If it doesn't look fake then do it, at least lightly. People are superficial, petty, shiny happy people regardless of whether they acknowledge it or not. Privilege exists in perceived "youth" among other things, exploit what you can.
If it doesn't work I would just keep the hair cut high and tight and forget about it
I say dye it but only if you do the temples and sideburns in jet black and leave the rest white.
mtn
MegaDork
6/5/17 10:57 p.m.
Leave the hair. Shave the beard, unless it's really you.
I know both places I've worked have had a relatively negative view on facial hair; though it's been making more and more inroads I've noticed the only people who have one didn't come in with it.
Something to think about:
If you dye now, is that an image you're willing to maintain, at your new job?

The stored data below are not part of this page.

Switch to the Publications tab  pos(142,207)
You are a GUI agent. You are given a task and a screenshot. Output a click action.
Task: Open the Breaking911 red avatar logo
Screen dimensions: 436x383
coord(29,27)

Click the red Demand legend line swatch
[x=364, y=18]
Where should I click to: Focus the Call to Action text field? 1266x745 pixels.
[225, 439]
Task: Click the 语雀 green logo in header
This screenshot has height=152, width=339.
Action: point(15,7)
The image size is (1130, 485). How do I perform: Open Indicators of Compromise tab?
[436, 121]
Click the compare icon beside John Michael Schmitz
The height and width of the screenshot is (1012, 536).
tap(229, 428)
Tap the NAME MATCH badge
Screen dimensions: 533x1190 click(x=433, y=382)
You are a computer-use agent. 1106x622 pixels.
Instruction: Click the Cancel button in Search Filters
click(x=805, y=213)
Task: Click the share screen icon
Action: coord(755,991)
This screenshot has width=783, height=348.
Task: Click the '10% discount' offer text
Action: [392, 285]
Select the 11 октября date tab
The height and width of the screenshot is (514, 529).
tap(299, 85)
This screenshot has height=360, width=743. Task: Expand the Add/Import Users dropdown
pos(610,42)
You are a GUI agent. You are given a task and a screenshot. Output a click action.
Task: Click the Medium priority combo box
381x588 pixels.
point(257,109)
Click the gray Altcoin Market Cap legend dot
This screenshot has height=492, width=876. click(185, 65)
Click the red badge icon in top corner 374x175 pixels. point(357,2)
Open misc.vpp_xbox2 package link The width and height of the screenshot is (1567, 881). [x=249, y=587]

A mediocre dye job is the modern equivalent of a bad toupee.
A close cropped haircut will make you look younger.
It's a shame you were not blessed with the genes of Wayne Newton. Look at that obviously natural quaff of hair! Pretty unusual for a man of 75 but... he and Sylvester Stallone just seem ageless.
Wall-e
MegaDork
6/6/17 7:34 a.m.
Is there someone that has to look at you everyday? Wife, goldfish etc? Ask if they'll still look at you with a straight face. Some people can pull it off really well and some are noticeably bad.
I'm only 30 but have pretty substantial salt-n-pepper and have since college. I like it personally and think it looks good on just about everyone. Don't dye it. Confident grey and/or confident bald/thinning is a much better look.
Type Q
SuperDork
6/6/17 8:55 a.m.
If it was been a while since you did a work search, there are other things to focus on first. The most important is deciding exactly what kind of work you are looking for.
etifosi
SuperDork
6/6/17 12:08 p.m.
In reply to Type Q:
Indeed.
To all: thanks for the input, hopefully I can someday provide thoughtful help to you in return. Until then it will probably still be the equivalent to automotive fart jokes.
Shaved the facial hair, now I look like Fry from Futurama. With white hair.
Still in shock over how crazy my boss was yesterday, you really wouldn't believe me if I told you.
Went for smokes, got carded.(was wearing baseball cap)
Type Q
SuperDork
6/7/17 12:23 a.m.
etifosi wrote:
...Still in shock over how crazy my boss was yesterday, you really wouldn't believe me if I told you.
I would. Work in HR for a few years and you will stop being shicked at what people do (or think is okay to do) on the job.
etifosi
SuperDork
6/7/17 11:33 a.m.
Type Q wrote:
etifosi wrote:
...Still in shock over how crazy my boss was yesterday, you really wouldn't believe me if I told you.
I would. Work in HR for a few years and you will stop being shicked at what people do (or think is okay to do) on the job.
Crazier than anything I saw in 10 years of car sales.